# Wow



## plumbdrum (Nov 30, 2013)

I got a call from the Gas Co about this, how nobody died is beyond me. Gas was shut down






































The tee on the upright position is wide open. bad bad bad situation with not one CO detector in the home, it's a triple decker home.


----------



## Gargalaxy (Aug 14, 2013)

Just the T? Looks like from A to Z is wide open or completely rusted out. They are lucky to be alive!! Good call.


----------



## plumbdrum (Nov 30, 2013)

Gargalaxy said:


> Just the T? Looks like from A to Z is wide open or completely rusted out. They are lucky to be alive!! Good call.

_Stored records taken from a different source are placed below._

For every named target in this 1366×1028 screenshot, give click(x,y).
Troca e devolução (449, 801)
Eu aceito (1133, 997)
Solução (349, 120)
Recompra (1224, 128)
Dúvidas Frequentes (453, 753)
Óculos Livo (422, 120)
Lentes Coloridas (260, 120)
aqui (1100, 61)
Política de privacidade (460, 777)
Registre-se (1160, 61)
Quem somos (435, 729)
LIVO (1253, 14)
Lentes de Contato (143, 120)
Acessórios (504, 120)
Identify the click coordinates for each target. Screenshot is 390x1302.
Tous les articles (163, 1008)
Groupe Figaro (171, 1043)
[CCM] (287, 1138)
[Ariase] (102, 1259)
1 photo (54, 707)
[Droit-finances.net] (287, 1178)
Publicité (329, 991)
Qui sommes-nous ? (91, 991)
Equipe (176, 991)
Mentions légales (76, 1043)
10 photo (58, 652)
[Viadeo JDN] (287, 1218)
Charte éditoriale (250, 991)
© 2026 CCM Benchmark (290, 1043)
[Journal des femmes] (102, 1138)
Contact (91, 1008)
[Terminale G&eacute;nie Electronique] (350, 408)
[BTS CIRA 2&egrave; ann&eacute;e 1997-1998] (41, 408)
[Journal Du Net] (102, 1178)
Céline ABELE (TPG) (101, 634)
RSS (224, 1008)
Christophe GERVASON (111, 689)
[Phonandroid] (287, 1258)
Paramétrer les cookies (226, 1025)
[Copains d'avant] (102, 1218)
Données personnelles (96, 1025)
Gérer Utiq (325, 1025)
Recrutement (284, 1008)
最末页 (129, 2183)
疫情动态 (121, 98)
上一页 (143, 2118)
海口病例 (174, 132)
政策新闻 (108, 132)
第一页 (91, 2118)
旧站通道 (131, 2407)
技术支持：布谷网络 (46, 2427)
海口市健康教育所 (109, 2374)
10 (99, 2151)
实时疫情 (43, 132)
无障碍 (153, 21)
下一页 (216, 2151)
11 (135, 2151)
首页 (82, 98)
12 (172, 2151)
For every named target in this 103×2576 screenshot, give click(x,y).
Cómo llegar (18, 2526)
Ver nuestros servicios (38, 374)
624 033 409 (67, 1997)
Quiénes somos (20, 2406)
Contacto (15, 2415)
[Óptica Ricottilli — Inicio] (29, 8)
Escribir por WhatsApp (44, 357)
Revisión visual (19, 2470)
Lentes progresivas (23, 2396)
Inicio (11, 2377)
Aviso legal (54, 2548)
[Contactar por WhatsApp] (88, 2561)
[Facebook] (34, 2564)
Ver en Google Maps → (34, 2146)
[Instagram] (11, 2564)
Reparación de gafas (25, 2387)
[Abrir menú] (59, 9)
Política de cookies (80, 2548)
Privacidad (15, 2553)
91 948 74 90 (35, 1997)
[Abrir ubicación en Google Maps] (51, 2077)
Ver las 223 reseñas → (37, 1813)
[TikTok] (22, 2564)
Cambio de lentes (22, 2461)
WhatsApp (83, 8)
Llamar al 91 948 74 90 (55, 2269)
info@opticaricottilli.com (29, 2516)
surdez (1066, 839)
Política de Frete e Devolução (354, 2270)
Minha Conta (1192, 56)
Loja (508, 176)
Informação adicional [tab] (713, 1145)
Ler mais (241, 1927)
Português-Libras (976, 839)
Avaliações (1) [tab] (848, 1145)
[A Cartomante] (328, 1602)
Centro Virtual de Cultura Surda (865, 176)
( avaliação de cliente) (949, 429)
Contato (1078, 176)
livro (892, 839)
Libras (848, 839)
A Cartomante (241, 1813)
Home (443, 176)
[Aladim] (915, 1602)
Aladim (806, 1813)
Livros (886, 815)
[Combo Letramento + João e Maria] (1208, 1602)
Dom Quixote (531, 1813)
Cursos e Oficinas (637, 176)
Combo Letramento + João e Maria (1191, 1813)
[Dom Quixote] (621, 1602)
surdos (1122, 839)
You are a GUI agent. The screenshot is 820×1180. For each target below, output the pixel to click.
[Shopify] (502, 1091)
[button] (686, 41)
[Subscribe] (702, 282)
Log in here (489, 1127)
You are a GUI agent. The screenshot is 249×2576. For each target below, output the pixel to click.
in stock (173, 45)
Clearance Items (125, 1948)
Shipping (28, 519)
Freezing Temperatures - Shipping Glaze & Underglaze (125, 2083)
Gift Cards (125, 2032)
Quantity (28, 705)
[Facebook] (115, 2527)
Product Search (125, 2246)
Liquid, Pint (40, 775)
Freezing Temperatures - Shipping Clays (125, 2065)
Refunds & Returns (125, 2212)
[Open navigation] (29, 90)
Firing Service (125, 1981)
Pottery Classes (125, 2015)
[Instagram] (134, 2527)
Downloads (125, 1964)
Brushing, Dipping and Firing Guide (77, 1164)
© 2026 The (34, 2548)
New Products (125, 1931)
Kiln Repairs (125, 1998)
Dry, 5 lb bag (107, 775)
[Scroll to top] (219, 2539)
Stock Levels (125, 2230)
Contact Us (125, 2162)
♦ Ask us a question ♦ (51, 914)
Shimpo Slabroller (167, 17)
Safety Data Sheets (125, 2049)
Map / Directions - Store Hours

Nothing like positive pressure from a category 4 appliance into undersized piping w atmospheric appliance with no chimney. What's wrong with that? LOL. This is this exact reason plumbing/gas materials should not be installed to homeowners. I considered home centers and supply houses rope for consumers, eventually they will all hang themselves or some poor person in the homes. Frustrating!!!!!!!


----------



## bct p&h (Jan 19, 2013)

Nobody died so what's they problem?





I hope the gas company shut the building down before they even bothered to call you. If I was the first one to see it I would have shut it down first and made calls after. I almost feel bad for the plumber that takes that job on. I predict non payment for whoever takes that mess on.


----------



## plumbdrum (Nov 30, 2013)

It was shut down when I got there,luckily nobody died. I have a funny feeling they are going to have a hard time getting any plumber to touch this nightmare. I'll keep ya posted


----------



## GREENPLUM (Jul 27, 2008)

They had enough money for a Tankless rinnai, they should have money to fix it. What a freaking mess


----------



## Redwood (Sep 8, 2008)

The house was probably such a wind tunnel they would have never noticed a problem...


----------



## KoleckeINC (Oct 22, 2011)

Almost as good as when I caught the roofer who eliminated out HO's chimney and left the water heater hooked up! So lucky we were running copper in the attic that day. The roof was done a week before. How did they miss this?


----------



## bct p&h (Jan 19, 2013)

GREENPLUM said:


> They had enough money for a Tankless rinnai, they should have money to fix it. What a freaking mess


I would guess they bought it online and installed themselves after they got an "insane" price from an actual plumber.


----------



## plumbdrum (Nov 30, 2013)

I'm still waiting on a permit to correct this, I'm thinking it's going to be a while


----------



## bct p&h (Jan 19, 2013)

plumbdrum said:


> I'm still waiting on a permit to correct this, I'm thinking it's going to be a while


Maybe not in a rental property. I'm sure the tenants won't be paying rent next month. As soon as the first rolls around and the owner doesn't have some checks to cash he'll end up doing something about it.
If the meters are outside, I'd make frequent stops over there to make sure the lock hasn't been cut. If they're inside, I'd have the gas company shut it off in the street.
Maybe you could even inform the tenants of the situation and what they can do about it. I'd do my best to make life hell for the owner. It's one thing to pull that crap in your own house and endanger yourself, it's another story when you do crap like that where other people live.


----------



## plumbdrum (Nov 30, 2013)

Meters are in the basement locked, just so the locks can't be cut I had gas co shut it off at curb also.not my first rodeo with this crap. Put the tenants in touch with minimum housing dept, they will probably be in a hotel soon. The landlord has 24 hrs to provide HW by state housing laws.


----------



## plumberkc (Jun 23, 2011)

I see a few of these every month. It's usually a whirlpool or Rheem (GE).


----------



## plumberkc (Jun 23, 2011)

Another one from today.


----------



## plumberkc (Jun 23, 2011)

10+ years like this, lady that lived here died a few years back.


----------



## bct p&h (Jan 19, 2013)

I did some bathroom renovations/additions to this office building about 4 or 5 years ago. Back then they were using a few 3 phase 100 gallon water heaters. They were old and temperamental back then but they didn't want to pay us to change them out. I was back there today because a new tenant was moving in and they are adding a few sinks. I open the janitor closets to find this in two of them. Power vented heaters on the first floor that tie into b-vent that goes from the through the second floor out the roof. The ceiling is an open plenum so I can understand why they didn't want to run PVC but this is awful. The condensation was dripping out of the joint.


----------